◆ Work to complete ◆
Work out how many lines below hold the string "will" and state only that figure.

◆ Exercise inputs ◆
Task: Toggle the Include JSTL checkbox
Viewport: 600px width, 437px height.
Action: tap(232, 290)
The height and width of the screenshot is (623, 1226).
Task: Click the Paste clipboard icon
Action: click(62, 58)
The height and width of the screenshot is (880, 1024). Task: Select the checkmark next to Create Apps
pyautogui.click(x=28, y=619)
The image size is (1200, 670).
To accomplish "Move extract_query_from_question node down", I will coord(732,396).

...

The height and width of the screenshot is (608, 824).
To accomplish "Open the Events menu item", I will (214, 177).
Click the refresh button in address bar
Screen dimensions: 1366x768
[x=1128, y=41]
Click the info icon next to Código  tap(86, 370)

==

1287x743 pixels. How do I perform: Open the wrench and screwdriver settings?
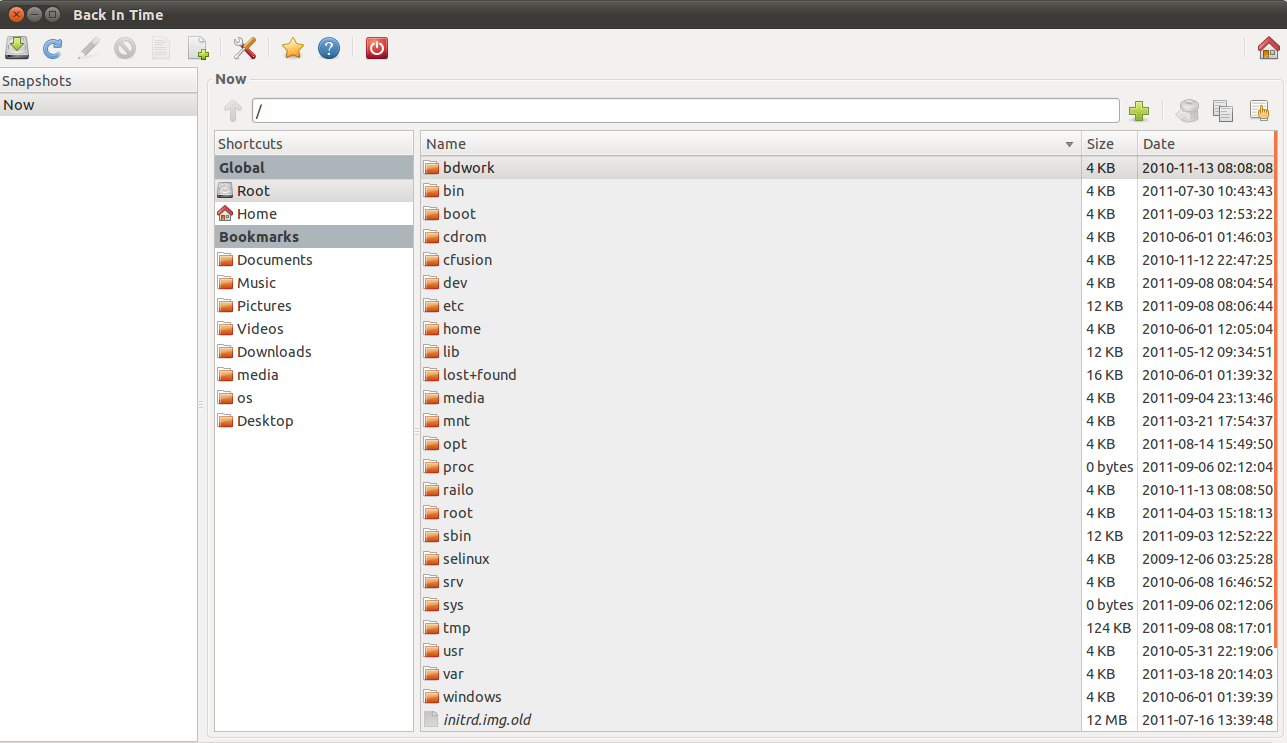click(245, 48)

◆ Exercise output ◆
2